WARF: P05226US
Micelle Composition with Enhacing Drug Loading Capacity and Stability

INVENTORS

•

Glen Kwon, Marcus Forrest

Many powerful drugs have only limited usefulness because they are relatively insoluble in aqueous solutions.  For example, the anti-cancer and immunomodulatory compound rapamycin exhibits impressive activity against many tumor models but is difficult to deliver to tumor sites in vivo because of its low solubility.  Current methods of delivering such compounds often involve highly toxic solubilization agents, which limit how much of the active compound can be administered. 

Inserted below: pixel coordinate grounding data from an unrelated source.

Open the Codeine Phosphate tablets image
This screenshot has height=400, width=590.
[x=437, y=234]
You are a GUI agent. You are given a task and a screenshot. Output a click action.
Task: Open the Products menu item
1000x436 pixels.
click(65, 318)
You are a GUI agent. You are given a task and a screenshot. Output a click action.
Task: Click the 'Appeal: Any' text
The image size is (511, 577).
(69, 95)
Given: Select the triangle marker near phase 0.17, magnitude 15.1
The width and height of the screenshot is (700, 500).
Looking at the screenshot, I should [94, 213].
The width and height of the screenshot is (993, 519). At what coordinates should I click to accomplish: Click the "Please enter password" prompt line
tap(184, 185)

Polymeric micelles, which circulate in the blood for prolonged periods, can serve as vehicles for the targeted delivery of such compounds.  Micelles are unique among drug carrier systems because of their biocompatibility, nanoscopic dimensions, hydrophilic shell and hydrophobic core.  Some of these micelles are FDA approved, while others are in clinical trials. 

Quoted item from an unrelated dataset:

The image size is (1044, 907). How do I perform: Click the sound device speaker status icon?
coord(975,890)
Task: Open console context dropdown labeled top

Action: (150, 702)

Polymeric micelles are formed by mixing an amphiphilic polymer, such as PEG-DPSE, and a hydrophobic passenger drug, such as rapamycin, into an organic solvent to form a solution; removing the solvent from the solution; and resuspending the solvent-free mixture in water or buffer.  The micelles then can be administered intravenously to a patient undergoing treatment for cancer or another disease.  However, the degree to which any given passenger drug compound can be loaded into a micelle for therapeutic use is limited by the structural relationship between the compound and the hydrophobic core of the carrier. UW-Madison researchers have developed formulations for efficiently loading hydrophobic compounds into polymeric micelles.  Adding alpha-tocopherol (vitamin E) as an excipient enhances the drug loading capacity and stability of the micelles, possibly by modifying their core properties.  PEG-DPSE micelles containing rapamycin normally come out of solution in less than two hours; however, when tocopherol is added, the micelles are stable for several days.  The addition of tocopherol also increases the loading of rapamycin into the micelles more than three-fold.  Similar results have been obtained with novel analogs of the HSP 90 inhibitor geldanamycin.  

• Delivering insoluble therapeutic compounds
• Treating cancer and other diseases
• Combination therapy

• Allows solubilization of potential drug candidates, such as rapamycin and analogs of geldanamycin, previously thought to be incompatible with existing polymeric carriers
• Significantly enhances the drug loading capacity of polymeric micelles
• Improves administration of combination therapy
• Enhances the stability of micelles
• Does not significantly affect the size of the micelle composition
• Vitamin E is not toxic to living organisms
• Micelle compositions are easy to store and deliver, circulate in the blood for a long time, are excreted by the kidneys at low levels, and can be targeted to tumors

Schematic illustration of micelle formation and a micelle-encapsulated drug.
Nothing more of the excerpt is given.